WAV files in plain language
A WAV file is, in the standard case, raw uncompressed PCM audio with a small header on top. There is no codec, no perceptual model, no compression. The bytes in the file are the recording. That simplicity is why every DAW and field recorder on the planet can export WAV without negotiation, and it is also why WAV files are so much larger than MP3 or M4A files of the same length.
Why WAV is so large
File size is determined almost entirely by three numbers: sample rate (how many samples per second), bit depth (how many bits per sample), and channel count (mono or stereo). A one-minute stereo CD-quality recording (44.1 kHz, 16-bit, two channels) is 10.1 MB. A one-minute 24-bit 96 kHz field recording is around 33 MB. A one-hour 32-bit float stereo master at 48 kHz can land near 1.4 GB. WAV does not compress, so those numbers scale linearly with duration.

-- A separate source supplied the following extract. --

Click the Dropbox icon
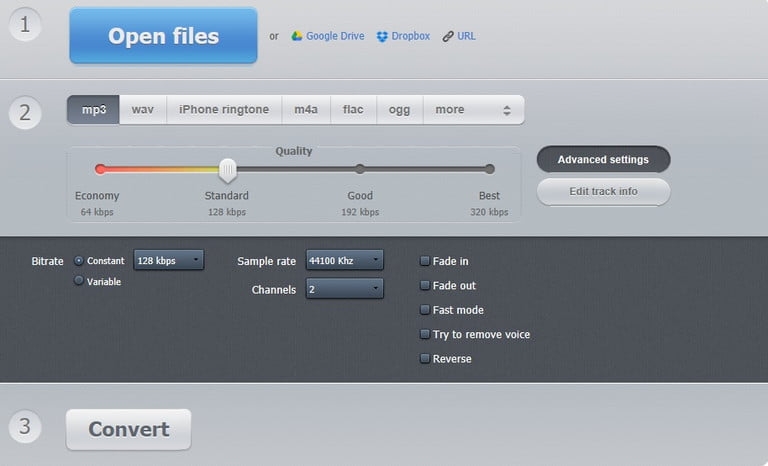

What this means for speech recognition
Whisper large-v3 (the model we run) resamples whatever you give it to 16 kHz mono before the first inference step. A 192 kHz 32-bit float multi-channel WAV ends up shaped exactly the same as a 16 kHz mono phone call by the time the model sees it. In our testing, the transcript quality difference between a 16 kHz mono WAV and a 96 kHz 24-bit stereo WAV of the same speech is statistically zero. What changes is your upload time and your file-size budget.
When uncompressed actually helps
There is one situation where WAV beats a low-bitrate MP3 for transcription: marginal audio. Very quiet voices, heavy ambient noise, dropouts from a flaky lavalier. MP3 encoders at low bitrates throw away exactly the high-frequency tail Whisper sometimes uses to disambiguate fricatives (s, f, sh sounds). If you already have a recording that transcribes poorly as MP3, the WAV version sometimes recovers words the compressed copy missed. For clean studio audio at any reasonable bitrate, you will not see the difference.

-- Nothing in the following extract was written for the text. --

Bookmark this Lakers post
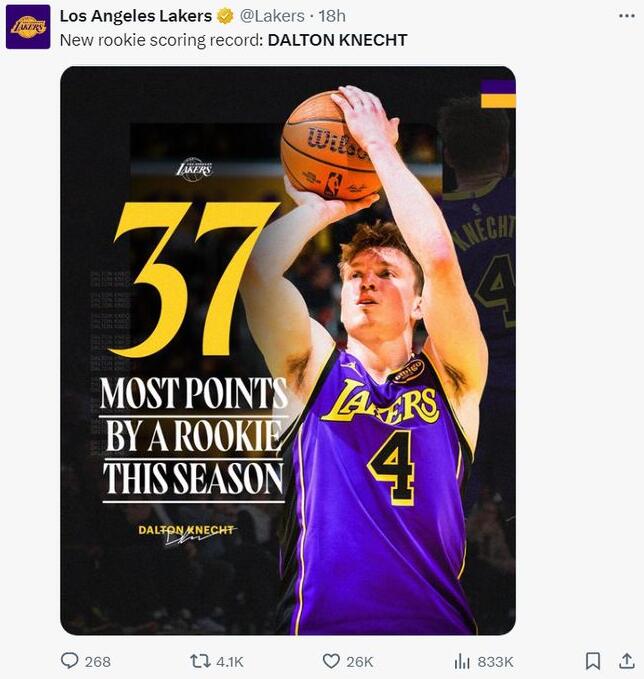Viewport: 644px width, 679px height. pyautogui.click(x=593, y=661)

The Broadcast Wave (BWF) variant
Professional field recorders (Sound Devices, Zaxcom, recent Tascam and Zoom pro models) write Broadcast Wave, which is a regular WAV with extra metadata chunks: the bext chunk holds timecode and originator info, iXML carries scene and take numbers, sometimes there is a chna chunk for multi-channel naming. Mictoo reads BWF files the same as any other WAV. The metadata is ignored for transcription purposes, the audio is transcribed, and your original file on your drive is never touched or rewritten.